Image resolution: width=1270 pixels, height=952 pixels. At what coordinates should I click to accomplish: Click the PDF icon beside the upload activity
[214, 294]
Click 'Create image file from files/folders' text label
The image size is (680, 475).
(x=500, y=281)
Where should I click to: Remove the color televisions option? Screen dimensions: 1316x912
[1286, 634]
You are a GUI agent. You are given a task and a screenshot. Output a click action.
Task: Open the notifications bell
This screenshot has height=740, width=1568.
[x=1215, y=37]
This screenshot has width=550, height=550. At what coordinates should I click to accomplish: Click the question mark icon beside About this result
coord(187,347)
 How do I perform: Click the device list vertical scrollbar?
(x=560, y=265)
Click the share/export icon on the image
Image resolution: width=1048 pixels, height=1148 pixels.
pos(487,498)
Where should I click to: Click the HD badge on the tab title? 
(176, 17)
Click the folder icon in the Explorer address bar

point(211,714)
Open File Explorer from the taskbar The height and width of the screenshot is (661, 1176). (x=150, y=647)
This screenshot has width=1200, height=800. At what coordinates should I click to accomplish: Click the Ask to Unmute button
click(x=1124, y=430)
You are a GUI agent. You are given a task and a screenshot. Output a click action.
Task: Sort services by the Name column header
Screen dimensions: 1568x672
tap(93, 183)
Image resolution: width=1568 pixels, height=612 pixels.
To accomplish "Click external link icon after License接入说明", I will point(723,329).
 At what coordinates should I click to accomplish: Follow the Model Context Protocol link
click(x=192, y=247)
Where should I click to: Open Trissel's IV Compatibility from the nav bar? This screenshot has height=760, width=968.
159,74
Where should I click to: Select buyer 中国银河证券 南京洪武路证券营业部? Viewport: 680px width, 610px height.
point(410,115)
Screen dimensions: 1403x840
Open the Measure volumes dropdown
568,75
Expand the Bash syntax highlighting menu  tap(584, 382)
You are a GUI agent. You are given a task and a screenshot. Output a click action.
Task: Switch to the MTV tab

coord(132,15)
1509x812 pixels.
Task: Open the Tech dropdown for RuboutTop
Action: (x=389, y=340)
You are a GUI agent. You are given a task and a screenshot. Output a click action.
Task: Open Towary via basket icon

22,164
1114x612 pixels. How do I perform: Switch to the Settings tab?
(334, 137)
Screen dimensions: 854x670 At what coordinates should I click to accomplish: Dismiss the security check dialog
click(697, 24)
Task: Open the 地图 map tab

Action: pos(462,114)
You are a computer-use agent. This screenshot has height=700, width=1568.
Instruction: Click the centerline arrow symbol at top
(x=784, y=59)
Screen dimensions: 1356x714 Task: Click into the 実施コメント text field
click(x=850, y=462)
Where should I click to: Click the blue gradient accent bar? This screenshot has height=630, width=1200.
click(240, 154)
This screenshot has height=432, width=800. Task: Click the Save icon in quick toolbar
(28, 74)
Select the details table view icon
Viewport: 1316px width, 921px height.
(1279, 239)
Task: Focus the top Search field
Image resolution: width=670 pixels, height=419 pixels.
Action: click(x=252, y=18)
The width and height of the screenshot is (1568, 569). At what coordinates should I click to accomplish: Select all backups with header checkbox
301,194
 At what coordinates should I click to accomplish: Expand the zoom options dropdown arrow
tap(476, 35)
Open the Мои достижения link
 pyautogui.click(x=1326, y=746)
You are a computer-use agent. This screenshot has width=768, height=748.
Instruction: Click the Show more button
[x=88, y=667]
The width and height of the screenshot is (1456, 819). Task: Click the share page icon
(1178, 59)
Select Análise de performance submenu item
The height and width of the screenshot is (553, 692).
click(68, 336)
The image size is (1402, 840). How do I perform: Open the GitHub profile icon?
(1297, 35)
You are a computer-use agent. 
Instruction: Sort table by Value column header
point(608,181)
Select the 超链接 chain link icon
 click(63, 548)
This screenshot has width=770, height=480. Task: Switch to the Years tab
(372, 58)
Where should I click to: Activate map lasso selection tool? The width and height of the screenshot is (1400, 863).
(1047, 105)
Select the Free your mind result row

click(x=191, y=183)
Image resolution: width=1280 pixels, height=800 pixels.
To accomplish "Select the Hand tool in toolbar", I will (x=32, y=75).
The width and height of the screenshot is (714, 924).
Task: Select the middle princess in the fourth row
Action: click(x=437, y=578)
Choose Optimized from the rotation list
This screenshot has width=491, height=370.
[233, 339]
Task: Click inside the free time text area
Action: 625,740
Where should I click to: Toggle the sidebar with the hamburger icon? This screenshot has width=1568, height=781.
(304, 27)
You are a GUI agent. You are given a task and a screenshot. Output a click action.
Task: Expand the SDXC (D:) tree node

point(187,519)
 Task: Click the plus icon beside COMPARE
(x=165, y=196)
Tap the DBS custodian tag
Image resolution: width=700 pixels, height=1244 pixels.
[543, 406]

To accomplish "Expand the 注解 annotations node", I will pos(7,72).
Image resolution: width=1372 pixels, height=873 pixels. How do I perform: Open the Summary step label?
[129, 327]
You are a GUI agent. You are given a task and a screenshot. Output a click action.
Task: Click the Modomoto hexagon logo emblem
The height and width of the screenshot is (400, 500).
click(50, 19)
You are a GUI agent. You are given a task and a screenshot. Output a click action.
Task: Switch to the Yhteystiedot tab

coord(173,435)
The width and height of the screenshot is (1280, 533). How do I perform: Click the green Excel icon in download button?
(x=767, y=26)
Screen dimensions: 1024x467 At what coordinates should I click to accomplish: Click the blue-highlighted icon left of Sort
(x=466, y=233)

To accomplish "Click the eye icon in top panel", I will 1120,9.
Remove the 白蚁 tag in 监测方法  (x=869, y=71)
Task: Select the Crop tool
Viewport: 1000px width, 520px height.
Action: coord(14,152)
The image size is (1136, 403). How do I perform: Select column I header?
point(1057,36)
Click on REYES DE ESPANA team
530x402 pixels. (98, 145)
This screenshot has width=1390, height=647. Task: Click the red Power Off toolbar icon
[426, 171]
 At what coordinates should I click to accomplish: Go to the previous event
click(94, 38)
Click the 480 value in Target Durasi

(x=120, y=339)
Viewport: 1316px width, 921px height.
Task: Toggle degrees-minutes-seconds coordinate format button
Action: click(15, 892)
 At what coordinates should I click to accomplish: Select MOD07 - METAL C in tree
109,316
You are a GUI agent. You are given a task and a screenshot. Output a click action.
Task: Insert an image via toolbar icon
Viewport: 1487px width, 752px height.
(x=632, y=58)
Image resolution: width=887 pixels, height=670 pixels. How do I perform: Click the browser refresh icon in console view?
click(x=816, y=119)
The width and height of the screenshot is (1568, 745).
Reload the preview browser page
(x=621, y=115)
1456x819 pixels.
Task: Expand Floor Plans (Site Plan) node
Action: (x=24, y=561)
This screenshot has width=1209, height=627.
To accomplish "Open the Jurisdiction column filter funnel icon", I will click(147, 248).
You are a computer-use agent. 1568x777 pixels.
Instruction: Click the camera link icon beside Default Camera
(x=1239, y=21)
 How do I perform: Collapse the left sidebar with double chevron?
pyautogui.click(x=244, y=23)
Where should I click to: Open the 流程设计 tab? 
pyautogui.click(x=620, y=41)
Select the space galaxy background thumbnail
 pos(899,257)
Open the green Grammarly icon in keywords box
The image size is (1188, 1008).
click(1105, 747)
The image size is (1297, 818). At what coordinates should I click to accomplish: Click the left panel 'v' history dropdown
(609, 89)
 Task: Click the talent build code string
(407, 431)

Directions for this task ->
Rewrite every one of the records above, changing "GUI agent" to "UI agent" wherever it appears and keeping everything else the same.

Completed task ->
Image resolution: width=1270 pixels, height=952 pixels. At what coordinates should I click to accomplish: Click the PDF icon beside the upload activity
[214, 294]
Click 'Create image file from files/folders' text label
The image size is (680, 475).
(x=500, y=281)
Where should I click to: Remove the color televisions option? Screen dimensions: 1316x912
[1286, 634]
You are a UI agent. You are given a task and a screenshot. Output a click action.
Task: Open the notifications bell
This screenshot has height=740, width=1568.
[x=1215, y=37]
This screenshot has width=550, height=550. At what coordinates should I click to accomplish: Click the question mark icon beside About this result
coord(187,347)
 How do I perform: Click the device list vertical scrollbar?
(x=560, y=265)
Click the share/export icon on the image
Image resolution: width=1048 pixels, height=1148 pixels.
pos(487,498)
Where should I click to: Click the HD badge on the tab title? 
(176, 17)
Click the folder icon in the Explorer address bar

point(211,714)
Open File Explorer from the taskbar The height and width of the screenshot is (661, 1176). (x=150, y=647)
This screenshot has width=1200, height=800. At what coordinates should I click to accomplish: Click the Ask to Unmute button
click(x=1124, y=430)
You are a UI agent. You are given a task and a screenshot. Output a click action.
Task: Sort services by the Name column header
Screen dimensions: 1568x672
tap(93, 183)
Image resolution: width=1568 pixels, height=612 pixels.
To accomplish "Click external link icon after License接入说明", I will point(723,329).
 At what coordinates should I click to accomplish: Follow the Model Context Protocol link
click(x=192, y=247)
Where should I click to: Open Trissel's IV Compatibility from the nav bar? This screenshot has height=760, width=968.
159,74
Where should I click to: Select buyer 中国银河证券 南京洪武路证券营业部? Viewport: 680px width, 610px height.
point(410,115)
Screen dimensions: 1403x840
Open the Measure volumes dropdown
568,75
Expand the Bash syntax highlighting menu  tap(584, 382)
You are a UI agent. You are given a task and a screenshot. Output a click action.
Task: Switch to the MTV tab

coord(132,15)
1509x812 pixels.
Task: Open the Tech dropdown for RuboutTop
Action: (x=389, y=340)
You are a UI agent. You are given a task and a screenshot. Output a click action.
Task: Open Towary via basket icon

22,164
1114x612 pixels. How do I perform: Switch to the Settings tab?
(334, 137)
Screen dimensions: 854x670 At what coordinates should I click to accomplish: Dismiss the security check dialog
click(697, 24)
Task: Open the 地图 map tab

Action: pos(462,114)
You are a computer-use agent. This screenshot has height=700, width=1568.
Instruction: Click the centerline arrow symbol at top
(x=784, y=59)
Screen dimensions: 1356x714 Task: Click into the 実施コメント text field
click(x=850, y=462)
Where should I click to: Click the blue gradient accent bar? This screenshot has height=630, width=1200.
click(240, 154)
This screenshot has height=432, width=800. Task: Click the Save icon in quick toolbar
(28, 74)
Select the details table view icon
Viewport: 1316px width, 921px height.
(1279, 239)
Task: Focus the top Search field
Image resolution: width=670 pixels, height=419 pixels.
Action: click(x=252, y=18)
The width and height of the screenshot is (1568, 569). At what coordinates should I click to accomplish: Select all backups with header checkbox
301,194
 At what coordinates should I click to accomplish: Expand the zoom options dropdown arrow
tap(476, 35)
Open the Мои достижения link
 pyautogui.click(x=1326, y=746)
You are a computer-use agent. This screenshot has width=768, height=748.
Instruction: Click the Show more button
[x=88, y=667]
The width and height of the screenshot is (1456, 819). Task: Click the share page icon
(1178, 59)
Select Análise de performance submenu item
The height and width of the screenshot is (553, 692).
click(68, 336)
The image size is (1402, 840). How do I perform: Open the GitHub profile icon?
(1297, 35)
You are a computer-use agent. 
Instruction: Sort table by Value column header
point(608,181)
Select the 超链接 chain link icon
 click(63, 548)
This screenshot has width=770, height=480. Task: Switch to the Years tab
(372, 58)
Where should I click to: Activate map lasso selection tool? The width and height of the screenshot is (1400, 863).
(1047, 105)
Select the Free your mind result row

click(x=191, y=183)
Image resolution: width=1280 pixels, height=800 pixels.
To accomplish "Select the Hand tool in toolbar", I will (x=32, y=75).
The width and height of the screenshot is (714, 924).
Task: Select the middle princess in the fourth row
Action: click(x=437, y=578)
Choose Optimized from the rotation list
This screenshot has width=491, height=370.
[233, 339]
Task: Click inside the free time text area
Action: 625,740
Where should I click to: Toggle the sidebar with the hamburger icon? This screenshot has width=1568, height=781.
(304, 27)
You are a UI agent. You are given a task and a screenshot. Output a click action.
Task: Expand the SDXC (D:) tree node

point(187,519)
 Task: Click the plus icon beside COMPARE
(x=165, y=196)
Tap the DBS custodian tag
Image resolution: width=700 pixels, height=1244 pixels.
[543, 406]

To accomplish "Expand the 注解 annotations node", I will pos(7,72).
Image resolution: width=1372 pixels, height=873 pixels. How do I perform: Open the Summary step label?
[129, 327]
You are a UI agent. You are given a task and a screenshot. Output a click action.
Task: Click the Modomoto hexagon logo emblem
The height and width of the screenshot is (400, 500).
click(50, 19)
You are a UI agent. You are given a task and a screenshot. Output a click action.
Task: Switch to the Yhteystiedot tab

coord(173,435)
The width and height of the screenshot is (1280, 533). How do I perform: Click the green Excel icon in download button?
(x=767, y=26)
Screen dimensions: 1024x467 At what coordinates should I click to accomplish: Click the blue-highlighted icon left of Sort
(x=466, y=233)

To accomplish "Click the eye icon in top panel", I will 1120,9.
Remove the 白蚁 tag in 监测方法  (x=869, y=71)
Task: Select the Crop tool
Viewport: 1000px width, 520px height.
Action: coord(14,152)
The image size is (1136, 403). How do I perform: Select column I header?
point(1057,36)
Click on REYES DE ESPANA team
530x402 pixels. (98, 145)
This screenshot has width=1390, height=647. Task: Click the red Power Off toolbar icon
[426, 171]
 At what coordinates should I click to accomplish: Go to the previous event
click(94, 38)
Click the 480 value in Target Durasi

(x=120, y=339)
Viewport: 1316px width, 921px height.
Task: Toggle degrees-minutes-seconds coordinate format button
Action: click(15, 892)
 At what coordinates should I click to accomplish: Select MOD07 - METAL C in tree
109,316
You are a UI agent. You are given a task and a screenshot. Output a click action.
Task: Insert an image via toolbar icon
Viewport: 1487px width, 752px height.
(x=632, y=58)
Image resolution: width=887 pixels, height=670 pixels. How do I perform: Click the browser refresh icon in console view?
click(x=816, y=119)
The width and height of the screenshot is (1568, 745).
Reload the preview browser page
(x=621, y=115)
1456x819 pixels.
Task: Expand Floor Plans (Site Plan) node
Action: (x=24, y=561)
This screenshot has width=1209, height=627.
To accomplish "Open the Jurisdiction column filter funnel icon", I will click(147, 248).
You are a computer-use agent. 1568x777 pixels.
Instruction: Click the camera link icon beside Default Camera
(x=1239, y=21)
 How do I perform: Collapse the left sidebar with double chevron?
pyautogui.click(x=244, y=23)
Where should I click to: Open the 流程设计 tab? 
pyautogui.click(x=620, y=41)
Select the space galaxy background thumbnail
 pos(899,257)
Open the green Grammarly icon in keywords box
The image size is (1188, 1008).
click(1105, 747)
The image size is (1297, 818). At what coordinates should I click to accomplish: Click the left panel 'v' history dropdown
(609, 89)
 Task: Click the talent build code string
(407, 431)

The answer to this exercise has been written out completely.